Molecular structures of cdc2-like kinases in complex with a new inhibitor chemotype

Cdc2-like kinases (CLKs) represent a family of serine-threonine kinases involved in the regulation of splicing by phosphorylation of SR-proteins and other splicing factors. Although compounds acting against CLKs have been described, only a few show selectivity against dual-specificity tyrosine phosphorylation regulated-kinases (DYRKs). We here report a novel CLK inhibitor family based on a 6,7-dihydropyrrolo[3,4-g]indol-8(1H)-one core scaffold. Within the series, 3-(3-chlorophenyl)-6,7-dihydropyrrolo[3,4-g]indol-8(1H)-one (KuWal151) was identified as inhibitor of CLK1, CLK2 and CLK4 with a high selectivity margin towards DYRK kinases. The compound displayed a potent antiproliferative activity in an array of cultured cancer cell lines. The X-ray structure analyses of three members of the new compound class co-crystallized with CLK proteins corroborated a molecular binding mode predicted by docking studies.

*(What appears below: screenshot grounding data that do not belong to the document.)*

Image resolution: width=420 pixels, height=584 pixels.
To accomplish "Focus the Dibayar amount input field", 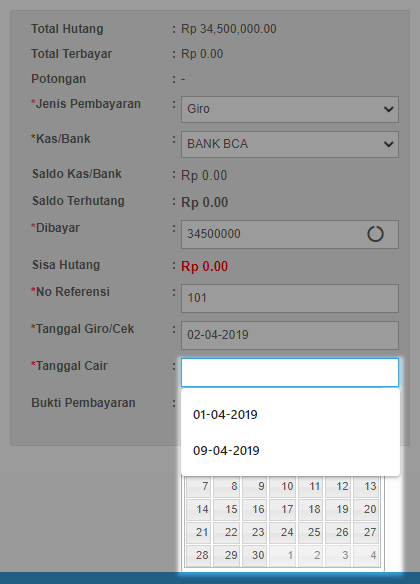I will (290, 234).
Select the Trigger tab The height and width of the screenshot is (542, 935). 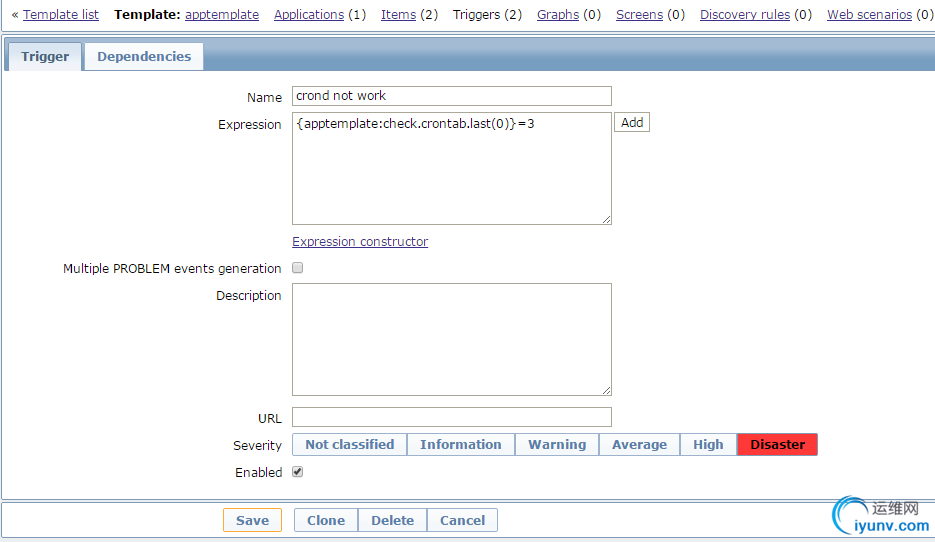(x=45, y=57)
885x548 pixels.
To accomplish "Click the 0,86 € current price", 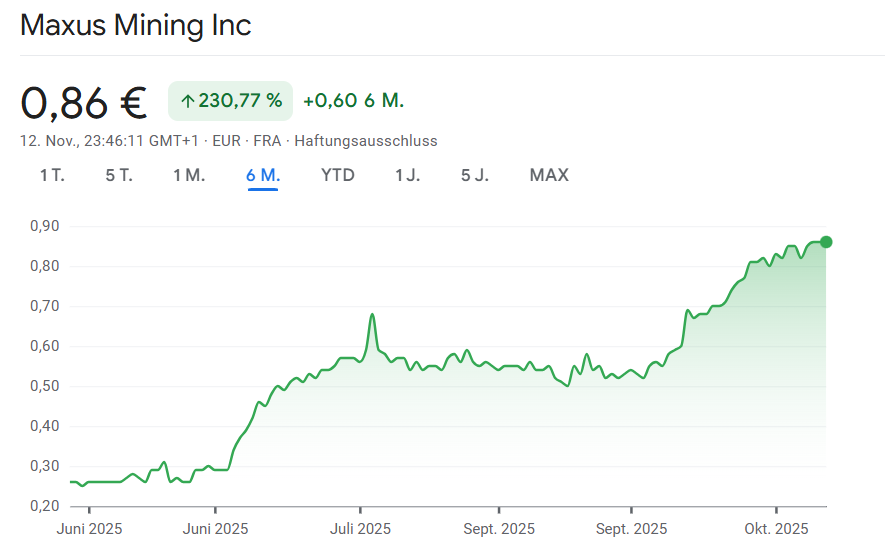I will (x=84, y=102).
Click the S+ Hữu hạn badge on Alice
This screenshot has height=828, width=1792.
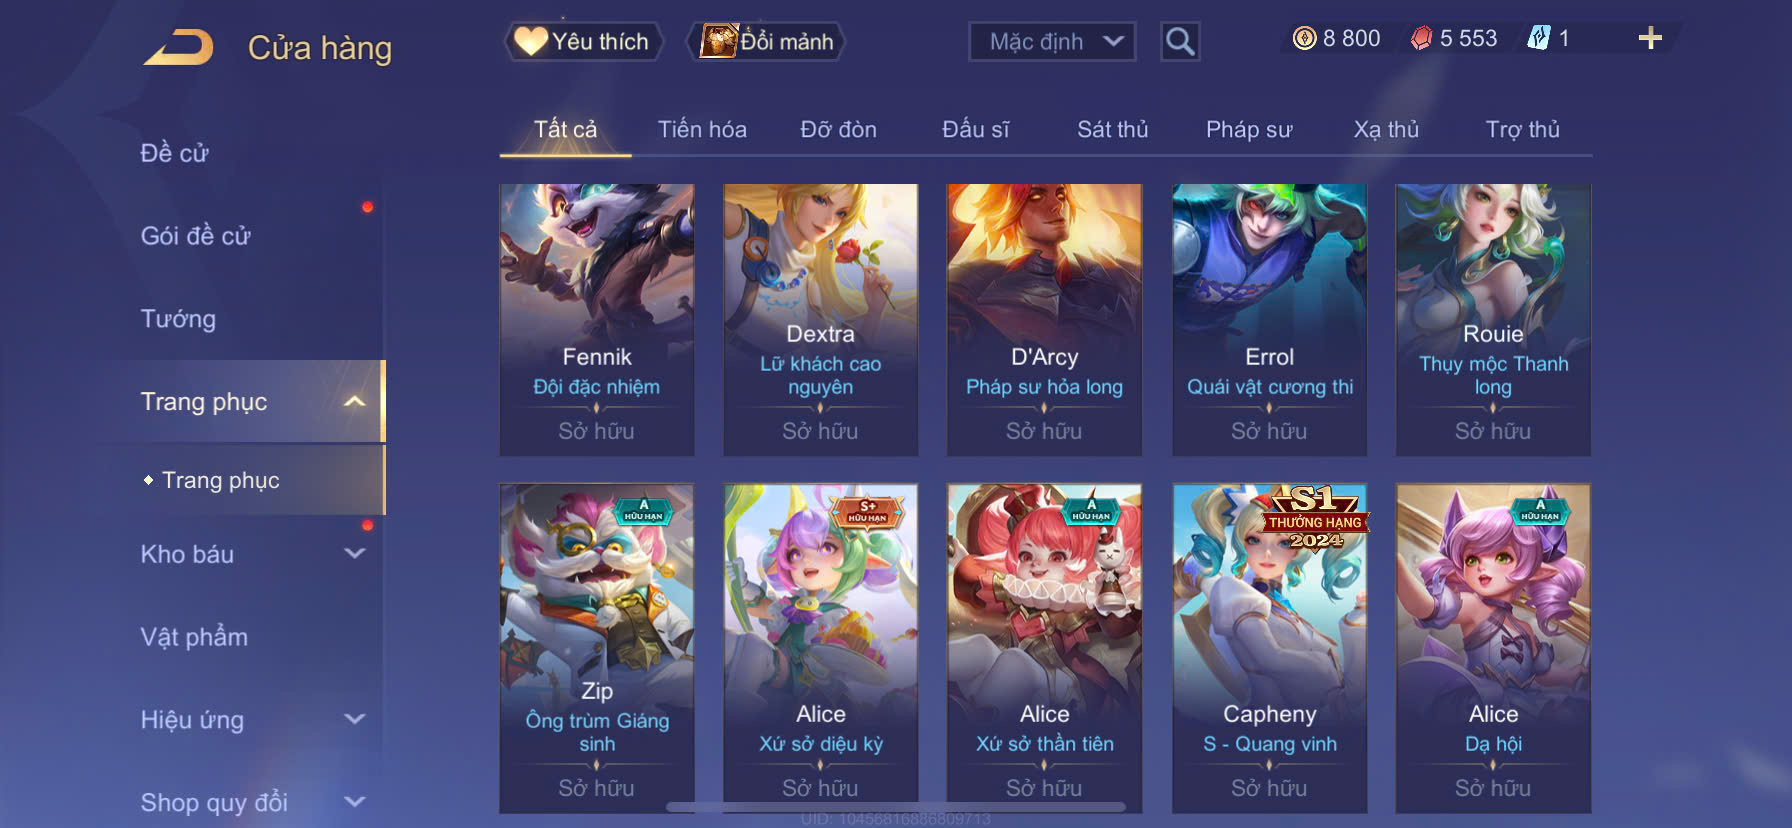868,512
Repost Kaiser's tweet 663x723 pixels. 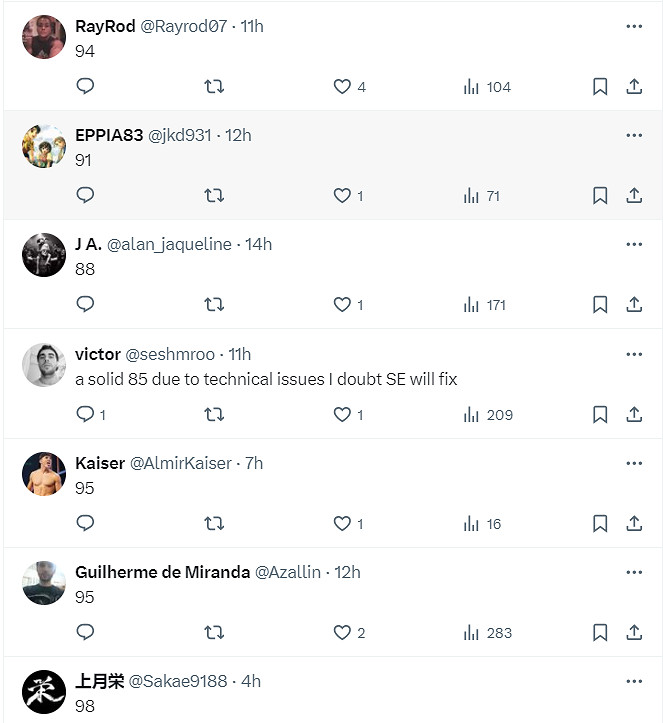(214, 523)
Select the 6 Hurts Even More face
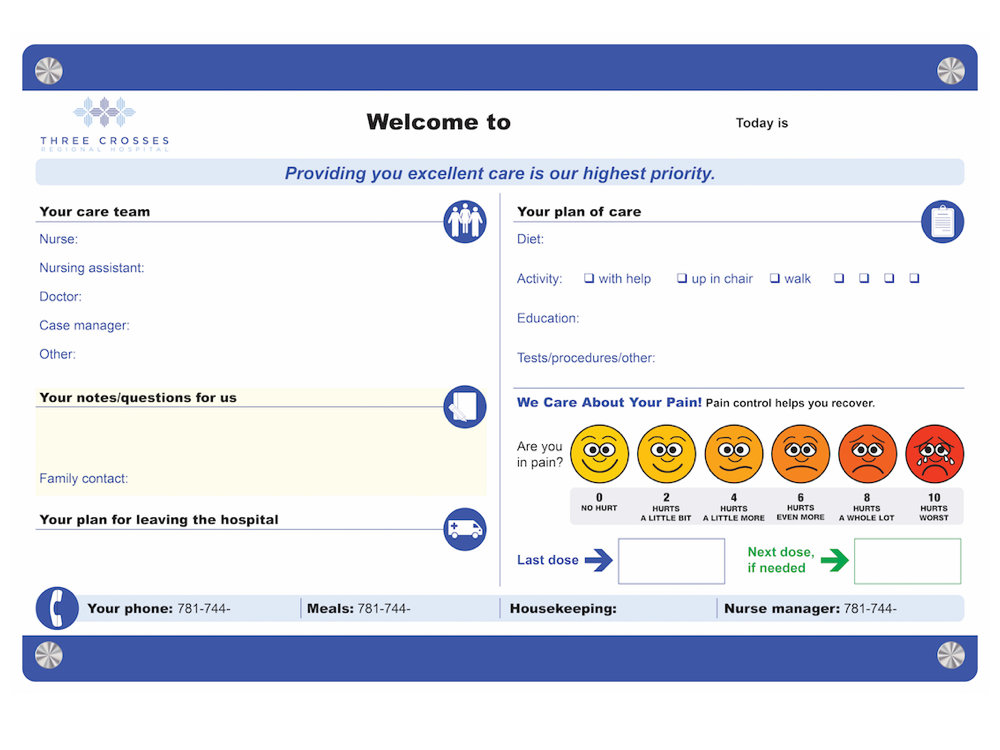The image size is (1000, 750). click(800, 454)
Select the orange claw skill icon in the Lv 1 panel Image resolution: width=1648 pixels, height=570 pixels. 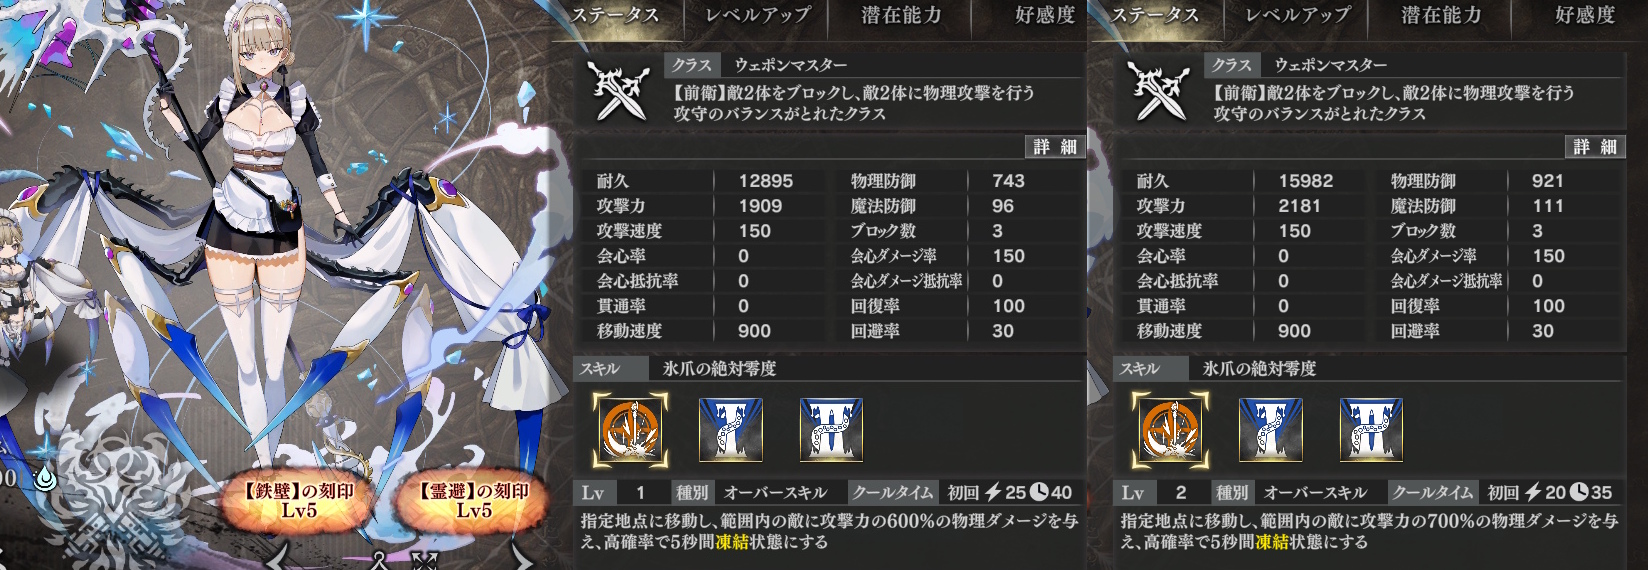(x=630, y=430)
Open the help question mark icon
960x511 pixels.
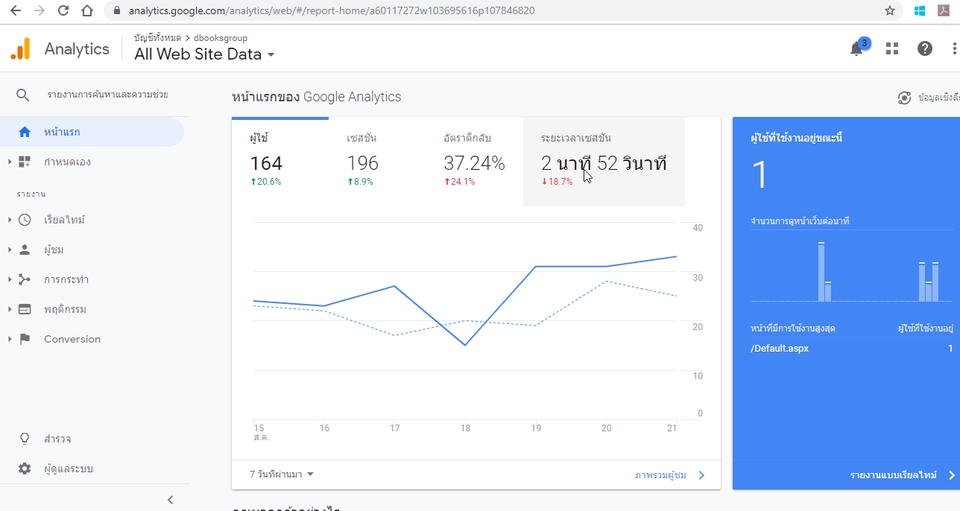[925, 49]
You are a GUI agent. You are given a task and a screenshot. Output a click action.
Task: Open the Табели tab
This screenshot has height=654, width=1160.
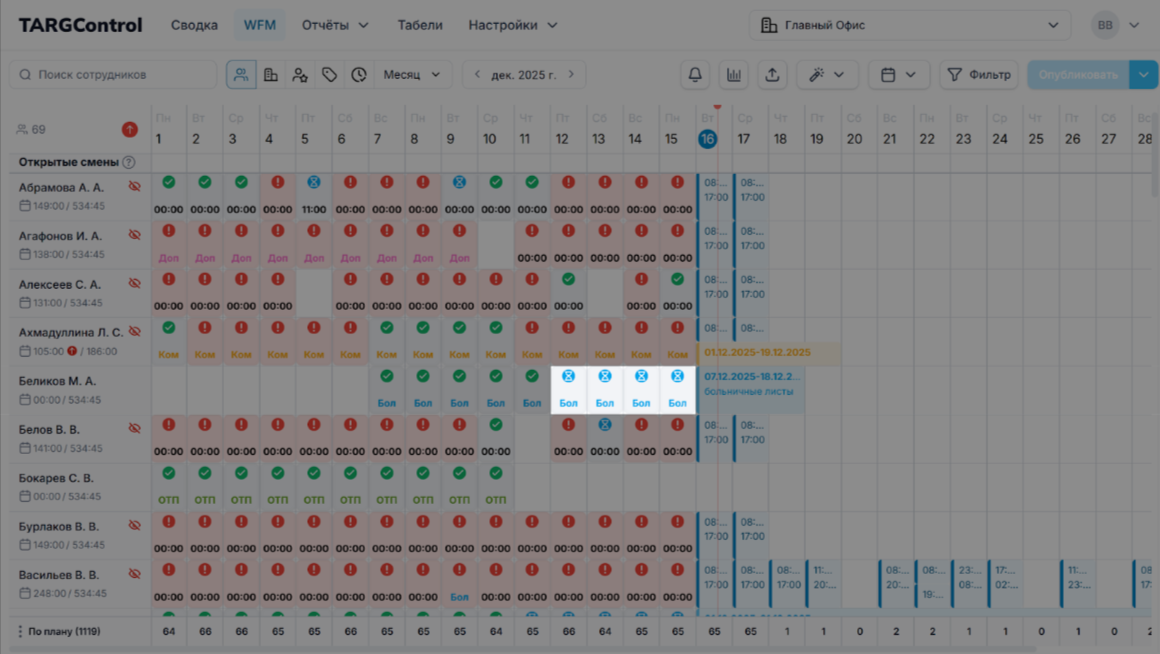tap(419, 25)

细胞周期蛋白依赖性激酶样激酶（Cdc2-like kinases, CLKs）是一类丝氨酸/苏氨酸激酶家族，可通过磷酸化SR蛋白（SR-proteins）及其他剪接因子调控RNA剪接过程。尽管已有针对CLKs的活性化合物被报道，但其中仅少数对双特异性酪氨酸磷酸化调节激酶（dual-specificity tyrosine phosphorylation regulated-kinases, DYRKs）具备较高选择性。本研究报道了一类基于6,7-二氢吡咯并[3,4-g]吲哚-8(1H)-酮母核骨架的新型CLK抑制剂。在该系列化合物中，3-(3-氯苯基)-6,7-二氢吡咯并[3,4-g]吲哚-8(1H)-酮（KuWal151）被鉴定为CLK1、CLK2及CLK4的抑制剂，且对DYRK激酶家族展现出优异的选择性。该化合物在一系列体外培养的癌细胞系中展现出强效的抗增殖活性。通过对3种该新型化合物与CLK蛋白共结晶产物的X射线晶体结构分析，验证了分子对接研究预测的结合模式。